### KUTIPAN DOKUMEN

Musim laporan keuangan kuartal II 2025 mulai memasuki tahap akhir, dan sorotan kini tertuju pada dua raksasa ritel Amerika Serikat: Walmart (WMT) dan Target (TGT). Keduanya mewakili arah yang kontras di sektor retail Walmart yang terus menunjukkan daya tahan kuat, sementara Target masih berjuang menghadapi tekanan pasca-COVID.
Walmart: Stabil, Tangguh, dan Didukung Produk Pokok
Walmart kembali menunjukkan keunggulan dalam beberapa tahun terakhir berkat kombinasi produk kebutuhan pokok dan strategi digital yang agresif. Dalam laporan kuartal terbarunya, penjualan eCommerce global tumbuh 22% YoY, memperkuat posisi perusahaan sebagai pemimpin di era belanja online.
Selain itu, penjualan toko sebanding di AS (ex-fuel) naik 4,5%, melampaui ekspektasi pasar. Untuk kuartal mendatang, konsensus analis menargetkan kenaikan 4,2%, menandakan momentum masih terjaga.
Bahkan, Walmart telah mencatat enam kuartal berturut-turut berhasil mengalahkan perkiraan di metrik penting ini.

######
### BAHAN HASIL EKSTRAKSI

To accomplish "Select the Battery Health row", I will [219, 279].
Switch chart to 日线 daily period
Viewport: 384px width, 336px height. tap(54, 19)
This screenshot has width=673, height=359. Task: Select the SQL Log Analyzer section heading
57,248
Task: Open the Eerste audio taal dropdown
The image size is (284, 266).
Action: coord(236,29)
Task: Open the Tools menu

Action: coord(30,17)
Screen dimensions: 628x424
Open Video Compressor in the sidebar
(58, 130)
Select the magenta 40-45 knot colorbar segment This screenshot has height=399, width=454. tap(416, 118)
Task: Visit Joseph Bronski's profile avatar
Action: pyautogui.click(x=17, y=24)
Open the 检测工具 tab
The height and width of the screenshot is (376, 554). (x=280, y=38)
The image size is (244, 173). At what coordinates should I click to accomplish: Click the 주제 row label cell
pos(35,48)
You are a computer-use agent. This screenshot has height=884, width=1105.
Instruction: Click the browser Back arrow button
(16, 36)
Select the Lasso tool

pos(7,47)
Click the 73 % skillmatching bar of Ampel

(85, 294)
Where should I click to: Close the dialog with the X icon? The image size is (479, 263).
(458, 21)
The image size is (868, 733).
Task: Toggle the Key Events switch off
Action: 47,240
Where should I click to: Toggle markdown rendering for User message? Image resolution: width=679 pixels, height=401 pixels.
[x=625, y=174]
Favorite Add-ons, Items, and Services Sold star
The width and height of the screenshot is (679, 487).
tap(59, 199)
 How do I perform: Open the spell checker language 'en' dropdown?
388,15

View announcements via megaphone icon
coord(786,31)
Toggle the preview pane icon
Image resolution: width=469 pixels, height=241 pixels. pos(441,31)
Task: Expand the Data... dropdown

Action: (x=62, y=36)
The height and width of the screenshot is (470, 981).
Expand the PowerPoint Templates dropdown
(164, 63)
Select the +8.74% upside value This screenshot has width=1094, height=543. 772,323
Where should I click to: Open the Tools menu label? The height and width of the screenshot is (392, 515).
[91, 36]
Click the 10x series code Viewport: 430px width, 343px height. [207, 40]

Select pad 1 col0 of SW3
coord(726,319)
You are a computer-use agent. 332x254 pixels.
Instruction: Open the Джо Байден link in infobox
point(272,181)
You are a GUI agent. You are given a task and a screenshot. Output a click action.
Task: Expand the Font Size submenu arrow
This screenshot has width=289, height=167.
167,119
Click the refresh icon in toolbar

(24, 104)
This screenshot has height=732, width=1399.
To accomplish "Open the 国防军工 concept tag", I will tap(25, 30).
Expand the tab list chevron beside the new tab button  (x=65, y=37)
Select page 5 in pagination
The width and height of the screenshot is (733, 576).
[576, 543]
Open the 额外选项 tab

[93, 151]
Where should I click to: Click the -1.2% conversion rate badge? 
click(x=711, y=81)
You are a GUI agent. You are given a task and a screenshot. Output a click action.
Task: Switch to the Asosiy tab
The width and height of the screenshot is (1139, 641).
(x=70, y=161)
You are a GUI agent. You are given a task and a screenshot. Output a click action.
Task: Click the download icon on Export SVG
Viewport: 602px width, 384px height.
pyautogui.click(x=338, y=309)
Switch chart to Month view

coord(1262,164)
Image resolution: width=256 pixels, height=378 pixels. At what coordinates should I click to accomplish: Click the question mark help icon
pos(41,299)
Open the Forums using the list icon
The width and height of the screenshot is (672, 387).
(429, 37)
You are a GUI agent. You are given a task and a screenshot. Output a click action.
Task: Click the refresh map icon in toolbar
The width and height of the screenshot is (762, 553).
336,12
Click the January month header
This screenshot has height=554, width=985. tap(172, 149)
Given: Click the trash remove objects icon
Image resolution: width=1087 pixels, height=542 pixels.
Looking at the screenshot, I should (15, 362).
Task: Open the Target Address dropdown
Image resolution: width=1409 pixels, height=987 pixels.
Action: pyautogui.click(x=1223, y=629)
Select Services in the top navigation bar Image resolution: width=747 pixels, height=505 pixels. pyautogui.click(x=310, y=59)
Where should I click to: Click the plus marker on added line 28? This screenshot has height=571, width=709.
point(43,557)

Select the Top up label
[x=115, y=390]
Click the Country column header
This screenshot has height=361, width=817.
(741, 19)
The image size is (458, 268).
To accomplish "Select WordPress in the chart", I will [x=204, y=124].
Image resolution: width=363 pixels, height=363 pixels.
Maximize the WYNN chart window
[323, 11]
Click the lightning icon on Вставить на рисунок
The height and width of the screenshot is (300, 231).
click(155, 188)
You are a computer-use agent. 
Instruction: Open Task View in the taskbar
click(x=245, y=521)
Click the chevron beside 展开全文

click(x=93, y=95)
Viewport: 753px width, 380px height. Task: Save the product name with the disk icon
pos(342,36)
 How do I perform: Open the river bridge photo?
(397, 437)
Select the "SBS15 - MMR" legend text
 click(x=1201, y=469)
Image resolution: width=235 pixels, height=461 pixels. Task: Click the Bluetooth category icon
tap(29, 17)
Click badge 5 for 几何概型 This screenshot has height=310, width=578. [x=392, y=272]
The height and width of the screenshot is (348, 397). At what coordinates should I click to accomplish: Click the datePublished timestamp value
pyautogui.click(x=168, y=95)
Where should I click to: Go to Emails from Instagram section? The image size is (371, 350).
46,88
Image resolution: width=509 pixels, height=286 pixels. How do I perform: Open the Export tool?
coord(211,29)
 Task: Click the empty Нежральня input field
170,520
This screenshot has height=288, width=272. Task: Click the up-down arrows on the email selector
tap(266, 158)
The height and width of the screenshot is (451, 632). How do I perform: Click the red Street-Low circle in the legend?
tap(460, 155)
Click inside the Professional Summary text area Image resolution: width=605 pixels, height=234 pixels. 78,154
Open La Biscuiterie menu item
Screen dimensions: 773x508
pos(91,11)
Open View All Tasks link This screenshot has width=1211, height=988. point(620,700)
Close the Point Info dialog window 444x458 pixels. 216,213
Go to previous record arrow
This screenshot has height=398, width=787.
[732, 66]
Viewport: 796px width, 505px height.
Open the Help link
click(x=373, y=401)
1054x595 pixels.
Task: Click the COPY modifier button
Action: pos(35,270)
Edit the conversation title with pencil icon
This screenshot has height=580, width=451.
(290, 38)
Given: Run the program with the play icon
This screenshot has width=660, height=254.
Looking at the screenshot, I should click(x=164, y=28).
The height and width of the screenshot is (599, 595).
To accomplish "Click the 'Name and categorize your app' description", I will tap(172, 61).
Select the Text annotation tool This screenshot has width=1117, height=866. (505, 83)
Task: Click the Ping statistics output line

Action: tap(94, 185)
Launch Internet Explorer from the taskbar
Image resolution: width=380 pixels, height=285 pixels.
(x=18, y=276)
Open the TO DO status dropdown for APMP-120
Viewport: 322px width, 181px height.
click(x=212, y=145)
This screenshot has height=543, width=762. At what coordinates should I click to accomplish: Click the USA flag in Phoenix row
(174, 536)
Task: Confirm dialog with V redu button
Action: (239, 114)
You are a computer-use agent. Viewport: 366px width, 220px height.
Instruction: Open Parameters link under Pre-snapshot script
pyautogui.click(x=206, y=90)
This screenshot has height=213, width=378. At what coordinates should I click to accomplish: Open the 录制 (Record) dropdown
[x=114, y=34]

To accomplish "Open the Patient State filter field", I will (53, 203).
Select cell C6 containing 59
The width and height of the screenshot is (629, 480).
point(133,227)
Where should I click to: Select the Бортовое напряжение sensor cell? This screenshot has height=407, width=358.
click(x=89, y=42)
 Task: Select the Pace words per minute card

######

◆ TUGAS ANDA ◆
1 – Jawab pertanyaan berikut berdasarkan kutipan:
(a) Berapa persen pertumbuhan YoY penjualan eCommerce global Walmart dalam laporan kuartal terbarunya?
(b) Berapa persen kenaikan penjualan toko sebanding Walmart di AS (ex-fuel)?
(c) Berapa kuartal berturut-turut Walmart berhasil mengalahkan perkiraan pada metrik tersebut?
2 – Salin isi kutipan, mulai dari "Walmart: Stabil, Tangguh, dan" sampai ke "metrik penting ini.", tanpa mengubah apa pun.
Daftar tersebut tidak ada hubungannya dengan kutipan.

◆ JAWABAN BERNOMOR ◆
1 –
(a) 22%
(b) 4,5%
(c) Enam kuartal

2 –
Walmart: Stabil, Tangguh, dan Didukung Produk Pokok
Walmart kembali menunjukkan keunggulan dalam beberapa tahun terakhir berkat kombinasi produk kebutuhan pokok dan strategi digital yang agresif. Dalam laporan kuartal terbarunya, penjualan eCommerce global tumbuh 22% YoY, memperkuat posisi perusahaan sebagai pemimpin di era belanja online.
Selain itu, penjualan toko sebanding di AS (ex-fuel) naik 4,5%, melampaui ekspektasi pasar. Untuk kuartal mendatang, konsensus analis menargetkan kenaikan 4,2%, menandakan momentum masih terjaga.
Bahkan, Walmart telah mencatat enam kuartal berturut-turut berhasil mengalahkan perkiraan di metrik penting ini.